Opal likes the view from high. Whether it is climbing to the roof of the barn or climbing high into the treetops, from here she has a vantage of the homestead and the land around. I remember studying the Transcendentalists and I remember encountering two types. One type, the Emersonian type, is necessarily theoretical. The other type, Thoreauvian, is praxis of theory. Emerson refused to fund Brook Farm; Hawthorne was disgusted with the mounds of manure there. On the other hand, Thoreau built a cabin at Walden. I think of Opal as fitting into the latter model—the Thoreauvian model. On “exploration trips” she climbs up trees and jumps intro trees from roofs and crawls inside of logs and under the house searching for snakes to count the number of stripes. She makes lists of the world around her, opens herself, gives names to animals to make them equals to herself. She sings aloud and prays aloud. Praxis. She feeds the wild—the wasps (faeries)—her bread and jam. She feeds the tramps. Indeed, her tasks to open up and to absorb and to give to this world are more of a priority to her than the incessant list of chores she has to complete. Only the former has true value to her. Opal is a sponge rather than a container for ego.
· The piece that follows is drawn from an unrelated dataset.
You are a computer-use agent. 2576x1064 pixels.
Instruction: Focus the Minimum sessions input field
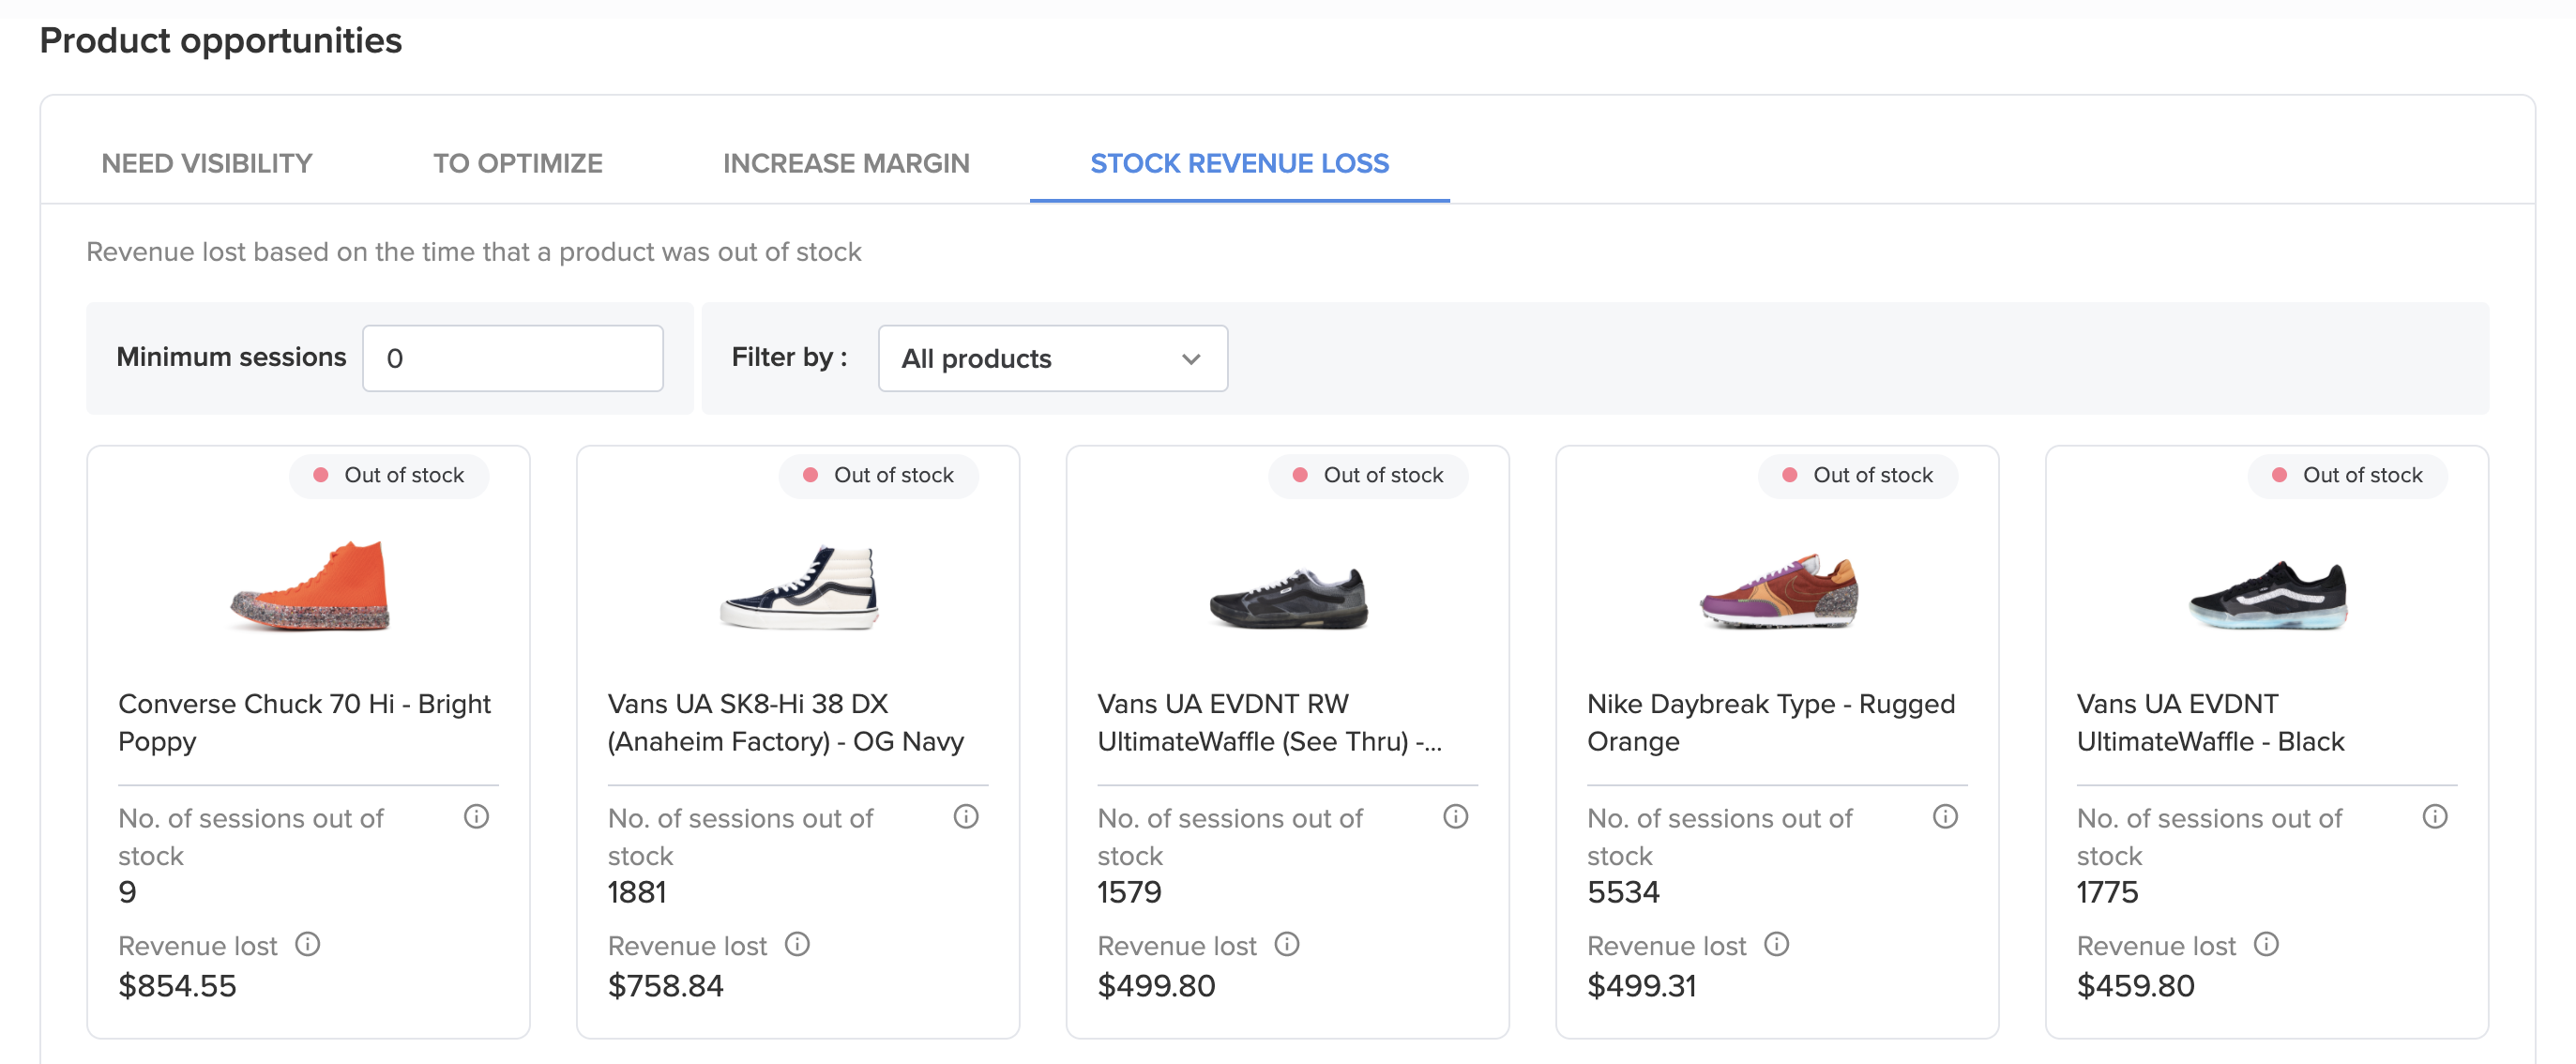pyautogui.click(x=512, y=358)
She sees in a way that uses all of the senses rather than just the eyes—and this takes on relevance later with Opal’s relationship with a blind girl who “hears what the grasses say.”

There is a price paid for not supporting the delusion of division between human and nature. Corporal punishment—child abuse— Opal’s being placed under a bed or tied to a woodshed in the hot sun without water or beaten with a switch—is didactic: Opal is supposed to get in line, finish tasks in a fast and efficient manner, stay in place, follow a linear path of chore completion through the day as enforced by “the mama.” This is the price (the suffering) Opal pays. Is Opal naïve? I doubt it. She knows that every act of defiance—every anarchic digression from the linear thinking of the human world—will cost her. I think this knowledge is there but unstated in the book. It’s my instinct. She doesn’t learn from her “mistakes” not because she is foolish but because she is wise. Perhaps “the mama” (who is a violent figure but also one that Opal is sympathetic toward) is a metonym for the larger rigid resistance to nonconformity.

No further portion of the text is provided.